A huge theropod skeleton was discovered in an approximately 94-million-year-old rock stratum of Argentina’s Huincul Formation in 2012. A team of experts began excavating the remains in 2014. Juan I Canale, Sebastián Apestegua, Pablo A. Gallina, Jonathan Mitchell, Nathan D. Smith, Thomas M. Cullen, Akiko Shinya, Alejandro Haluza, Federico A. Gianechini, and Peter J. Makovicky described the type species Meraxes gigas in 2022.

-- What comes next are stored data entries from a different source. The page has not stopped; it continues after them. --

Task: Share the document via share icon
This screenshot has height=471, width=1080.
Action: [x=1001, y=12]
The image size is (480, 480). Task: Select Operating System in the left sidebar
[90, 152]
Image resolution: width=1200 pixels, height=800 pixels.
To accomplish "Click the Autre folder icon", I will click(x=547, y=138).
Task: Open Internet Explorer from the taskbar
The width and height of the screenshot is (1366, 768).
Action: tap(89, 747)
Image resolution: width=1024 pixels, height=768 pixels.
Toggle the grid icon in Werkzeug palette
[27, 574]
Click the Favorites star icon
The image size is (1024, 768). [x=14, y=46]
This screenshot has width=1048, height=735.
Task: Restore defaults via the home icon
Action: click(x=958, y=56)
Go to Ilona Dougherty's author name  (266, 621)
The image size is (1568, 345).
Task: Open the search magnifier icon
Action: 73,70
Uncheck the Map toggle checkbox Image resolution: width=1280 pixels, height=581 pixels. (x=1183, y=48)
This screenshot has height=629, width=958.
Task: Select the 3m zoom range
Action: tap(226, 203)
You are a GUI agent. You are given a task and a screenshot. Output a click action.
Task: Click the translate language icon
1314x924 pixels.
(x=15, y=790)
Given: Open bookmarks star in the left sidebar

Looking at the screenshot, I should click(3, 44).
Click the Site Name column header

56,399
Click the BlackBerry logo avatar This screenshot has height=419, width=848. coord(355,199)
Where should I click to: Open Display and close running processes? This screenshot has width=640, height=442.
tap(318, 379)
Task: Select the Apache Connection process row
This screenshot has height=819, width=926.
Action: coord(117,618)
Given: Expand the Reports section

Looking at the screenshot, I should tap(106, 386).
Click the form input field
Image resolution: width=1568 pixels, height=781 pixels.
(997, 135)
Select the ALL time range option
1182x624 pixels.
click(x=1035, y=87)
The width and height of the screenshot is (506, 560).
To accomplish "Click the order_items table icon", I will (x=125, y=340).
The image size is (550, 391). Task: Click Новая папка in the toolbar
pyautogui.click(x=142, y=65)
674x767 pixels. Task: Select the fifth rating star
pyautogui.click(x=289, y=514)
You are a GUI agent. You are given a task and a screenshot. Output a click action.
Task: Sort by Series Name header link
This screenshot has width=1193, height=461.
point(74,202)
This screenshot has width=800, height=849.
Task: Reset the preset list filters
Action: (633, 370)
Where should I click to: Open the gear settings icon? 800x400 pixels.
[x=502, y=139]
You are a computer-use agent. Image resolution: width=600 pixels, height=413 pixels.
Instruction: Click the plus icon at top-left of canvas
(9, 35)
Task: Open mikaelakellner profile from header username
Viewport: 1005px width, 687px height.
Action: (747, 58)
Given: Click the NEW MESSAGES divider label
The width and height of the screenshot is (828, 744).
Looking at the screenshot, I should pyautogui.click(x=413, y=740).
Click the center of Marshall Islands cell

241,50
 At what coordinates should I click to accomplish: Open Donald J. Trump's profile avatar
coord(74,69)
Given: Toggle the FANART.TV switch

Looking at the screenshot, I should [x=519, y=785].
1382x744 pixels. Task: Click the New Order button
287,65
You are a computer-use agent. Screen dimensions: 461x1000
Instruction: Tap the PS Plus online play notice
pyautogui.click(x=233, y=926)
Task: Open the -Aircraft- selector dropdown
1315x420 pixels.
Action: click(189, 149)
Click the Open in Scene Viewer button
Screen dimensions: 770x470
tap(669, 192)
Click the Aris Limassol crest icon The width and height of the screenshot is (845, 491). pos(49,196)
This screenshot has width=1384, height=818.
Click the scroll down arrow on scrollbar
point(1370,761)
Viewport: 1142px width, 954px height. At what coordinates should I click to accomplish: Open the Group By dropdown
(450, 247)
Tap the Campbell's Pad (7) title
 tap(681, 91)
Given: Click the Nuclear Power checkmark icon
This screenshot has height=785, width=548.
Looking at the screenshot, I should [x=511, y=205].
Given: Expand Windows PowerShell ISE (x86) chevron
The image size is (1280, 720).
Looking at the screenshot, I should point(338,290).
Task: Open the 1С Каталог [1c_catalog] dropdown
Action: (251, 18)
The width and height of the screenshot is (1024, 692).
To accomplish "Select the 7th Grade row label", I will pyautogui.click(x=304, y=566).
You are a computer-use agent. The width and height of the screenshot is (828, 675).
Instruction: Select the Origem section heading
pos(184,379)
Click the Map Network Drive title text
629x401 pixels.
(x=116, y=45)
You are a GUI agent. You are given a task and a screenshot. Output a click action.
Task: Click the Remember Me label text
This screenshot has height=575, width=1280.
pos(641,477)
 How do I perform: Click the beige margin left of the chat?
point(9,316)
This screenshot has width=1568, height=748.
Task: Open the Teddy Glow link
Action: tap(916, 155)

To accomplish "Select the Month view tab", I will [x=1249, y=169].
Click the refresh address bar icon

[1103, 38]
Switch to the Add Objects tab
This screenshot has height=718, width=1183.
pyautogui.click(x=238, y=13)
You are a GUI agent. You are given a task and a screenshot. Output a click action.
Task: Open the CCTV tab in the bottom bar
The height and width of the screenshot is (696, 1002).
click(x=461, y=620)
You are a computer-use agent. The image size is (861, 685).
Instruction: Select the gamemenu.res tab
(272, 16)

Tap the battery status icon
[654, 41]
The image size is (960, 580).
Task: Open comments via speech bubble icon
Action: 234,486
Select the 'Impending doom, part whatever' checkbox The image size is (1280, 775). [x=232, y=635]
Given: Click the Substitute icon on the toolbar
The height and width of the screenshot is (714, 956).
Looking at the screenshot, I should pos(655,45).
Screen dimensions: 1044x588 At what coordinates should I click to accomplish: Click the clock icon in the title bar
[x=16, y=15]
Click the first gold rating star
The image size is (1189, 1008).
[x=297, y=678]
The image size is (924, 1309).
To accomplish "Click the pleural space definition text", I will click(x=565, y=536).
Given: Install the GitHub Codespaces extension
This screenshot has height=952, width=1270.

The fossil is made up of an incomplete skeleton and skull components. The dinosaur was roughly 50 years old when it died, which is very elderly for a primitive theropod. Meraxes’ skull had crests, furrows, lumps, and little horns, according to scientists. The meraxes’ body is eerily similar to that of tyrannosaurs. The skeleton is one of the most complete carcharodontosaur skeletons discovered in the southern hemisphere, according to palaeontologists.
1: Meraxes quick facts:
Name: Meraxes (Greek for “Giant Dragon”); pronounced mər-ahk-seez
When it lived: Late Cretaceous, 95 to 93.9 million years ago
Type of dinosaur: Large Theropod
Length/Weight: 11 meters/4263kg
Distinguishing Characteristics: Short arms and a huge skull.
Named by: Juan I. Canale (2022)
2: How do you pronounce ‘Meraxes’?
The name Meraxes should be pronounced “mər-ahk-seez.”
3: What does the name Meraxes mean?
The generic name is a reference to a dragon in the fantasy novel A Song of Ice and Fire. In Latin, the particular epithet means “giant.” The 94-million-year-old dinosaur was named after a dragon from the literary legend that inspired the hit TV show “Game of Thrones.”
4: What Did Meraxes Look Like?
Meraxes was a member of the theropod family Carcharodontosauridae, which also included other titanic dinosaurs such as Giganotosaurus, Mapusaurus, and Carcharodontosaurus. Researchers estimate that Meraxes gigas measured 11 metres in length and weighed approximately 4 tonnes.
The species featured a skull ornamented with crests, bumps, and small horns, and the individual that was unearthed looks to have perished at approximately 50 years of age, which is roughly double the average lifespan of Tyrannosaurus rex. M. gigas roamed the Earth during the Late Cretaceous Epoch, around 20 million years before T. rex, and the dinosaurs are quite distantly related on the evolutionary tree.